Ukraine : pourquoi je suis agnostique

par yvesduc
vendredi 11 mars 2022

Les médias ne racontent que la moitié de l’histoire. Voici l’autre moitié, et voici pourquoi nous ne prenons pas position dans le conflit.

L’origine des événements actuels en Ukraine remonte à 2014. Cette année-là, un coup d’État a lieu. Il est mené, notamment, par des nationalistes et des néo-nazis (1). Plusieurs de ces derniers deviendront ministres au sein du nouveau pouvoir. Les milices extrémistes qui ont aidé au coup d’État seront formées par Blackwater et intégrées dans l’armée régulière. Les bataillons Azov et Aïdar seront envoyés dans l’Est, mener la guerre aux populations russophones (guerre du Donbass (2)). Parallèlement, le gouvernement nationaliste lancera des persécutions contre les ukrainiens russophones : retrait de la langue russe comme deuxième langue officielle de l’Ukraine, rues et avenues re-baptisées en hommage à des Collaborateurs des Nazis (3), procès retentissant contre un Résistant de 80 ans qui a combattu le nazisme… aux côtés des soviétiques ! (4), etc. Même Zemmour n’oserait pas. Les événements de 2014, ignorés du grand public, sont parfaitement connus de tous les spécialistes sérieux. Les médias occidentaux ne racontent que la moitié de l’histoire.

Pour les néo-nazis ukrainiens, l’occupation nazie de la Deuxième Guerre Mondiale n’est pas le problème. La victoire des Soviétiques contre les Nazis, est le problème. Ils ont une revanche à prendre. Contre la Russie. L’OTAN et la CIA (5), qui ont initié et soutenu le coup d’État, leur offrent l’occasion de réaliser cette revanche.

Un coup d’État est une mauvaise idée en soi. Un coup d’État de tendance néo-nazie est une très mauvaise idée. Un coup d’État de tendance néo-nazie, sous les fenêtres des Russes, est l’une des idées les plus tordues que l’on puisse imaginer, si l’on se souvient de la férocité avec laquelle les Nazis se sont comportés en URSS. La brutalité nazie a laissé à la population russe un traumatisme d’un autre ordre de grandeur qu’en France. En France, les Nazis occupaient. En URSS, ils s’installaient. Ils prenaient la place. Et exterminaient (6). Le bilan se monte à 22 millions de victimes, en fourchette basse. Autant dire qu’agiter le chiffon rouge du nazisme sous le nez des Russes, est bien le plan le plus pernicieux et psychopathe qui soit. À en écarquiller les yeux. On aimerait savoir de quel cerveau “génial”, à Washington, est née cette idée. Qui est donc cette personne qui, se levant un matin, devant son café, s’est exclamé : “Oh, mais voyons, nous avons des néo-nazis en Ukraine… On pourrait leur donner… hum… des armes, et… on les enverrait dans l’Est, taper sur les populations russophones” Du grand génie. Ou du grand sadisme.

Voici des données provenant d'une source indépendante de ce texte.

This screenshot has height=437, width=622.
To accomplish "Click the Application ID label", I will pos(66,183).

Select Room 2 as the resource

Les acteurs de cette histoire sont donc au nombre de DEUX : l’impérialisme étasunien et l’impérialisme russe. Et non un seul, comme les médias occidentaux tentent de le faire croire. Dressons un portrait des deux acteurs : l’impérialisme étasunien est agressif et conquérant. Il a pris pied sur tous les continents. Seules exceptions, l’Arctique et l’Antarctique, mais avec le réchauffement climatique, qui sait ? Cela viendra peut-être. Les ambitions de l’impérialisme étasunien n’ont pas de limite. Ils veulent tout. L’impérialisme russe, de son côté, est en déclin. Il souhaiterait garder une influence aux alentours immédiats de ses frontières mais, peine perdue. Il recule continuellement. Estonie, Lettonie, Lituanie, Pologne, Roumanie, Bulgarie, etc. sont passées dans l’autre camp et hébergent désormais des bases militaires de l’OTAN (7). L’ancienne Union Soviétique est découpée en petits morceaux. De plus en plus petits. La Russie est cernée. Bordée de toutes parts par des bases militaires hostiles. De temps en temps, |’impérialisme russe tente de reprendre l’ascendance sur de petits morceaux de territoires perdus. C’est le cas aujourd’hui en Ukraine.

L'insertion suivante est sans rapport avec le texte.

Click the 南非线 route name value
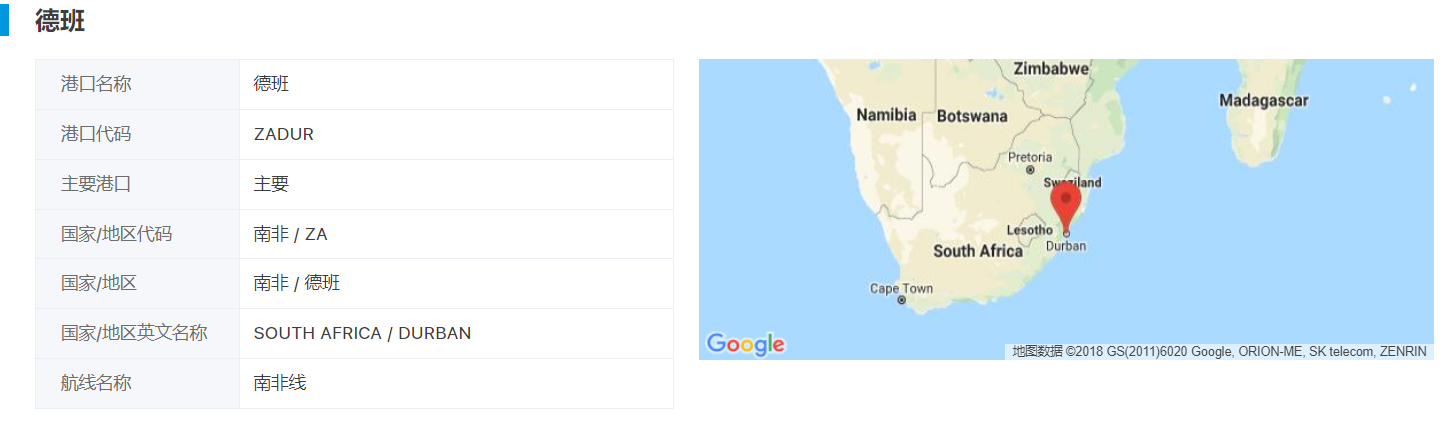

En 2014, |’impérialisme étasunien a remporté une manche. Le coup d’État “néo-nazi”, donc. En 2022, |’impérialisme russe tente une riposte. L’impérialisme russe joue en défense. Mais dire cela, ne signifie pas soutenir la guerre. Pour cela, il faut répondre aux deux questions suivantes.

La première question consiste à se demander si l’offensive russe arrive au bon moment, est proportionnée, correctement conduite, etc. Nous ne nous prononcerons pas ici sur ces questions, qui relèvent d’informations qui ne sont pas en notre possession.

La deuxième question porte sur le choix de la guerre elle-même. Y avait-il d’autres stratégies ? Par exemple, Poutine pouvait-il baisser la tête et reculer, comme il l’a fait presque à chaque fois depuis vingt ans ? Nous affirmons ici, résolument, que la réponse à cette question relève uniquement de l’âme et conscience de la population russe (et de ses dirigeants). Le statu quo fragile que Poutine espère obtenir à l’issue de son opération guerrière, mérite-t-elle le sacrifice de centaines ou de milliers de soldats ? Nous sommes agnostiques sur cette question car ce sont les Russes qui versent leur sang et, par conséquent, qui doivent répondre à la question. Et eux seuls. Personne n’a à dire aux Russes ce qu’ils doivent faire. Personne n’est à leur place. Dans le viseur de l’OTAN. Car les Russes sont victimes, de longue date, d’un mépris aussi vertigineux qu’incompréhensible de la part de l’Occident. Et des États-Unis, surtout (4). Souvenons-nous que la propagande anti-russe ne fut suspendue aux États-Unis que pendant la Deuxième Guerre Mondiale. Lorsque l’URSS combattait les Nazis. Mais le 8 mai 1945 au matin, l’encre de l’Armistice à peine sèche, la propagande anti-russe revenait ! Pourtant, les Russes n’ont jamais envahi les États-Unis. Ni frappé. Menacé, oui, une fois : depuis Cuba. Mais combien de bases de l’OTAN aujourd’hui devant les frontières russes ? La hargne anti-russe des Étasuniens est un mystère. Est-elle pathologique ? Psychologique ? Méta-physique ? Obsessionnelle ? Nous nous garderons ici d’hasarder une réponse. Certes, la culture russe est égalitaire alors que la culture étasunienne est élitiste. Mais de là à nourrir une telle hargne ! Toujours est-il que la population russe a de bonnes raisons de craindre les États-Unis et l’OTAN. Le dernier Président russe pro-occidental était saoul comme une barrique et a accompagné un effondrement de la société russe. Chacun aura reconnu Eltsine. Pas un bon souvenir…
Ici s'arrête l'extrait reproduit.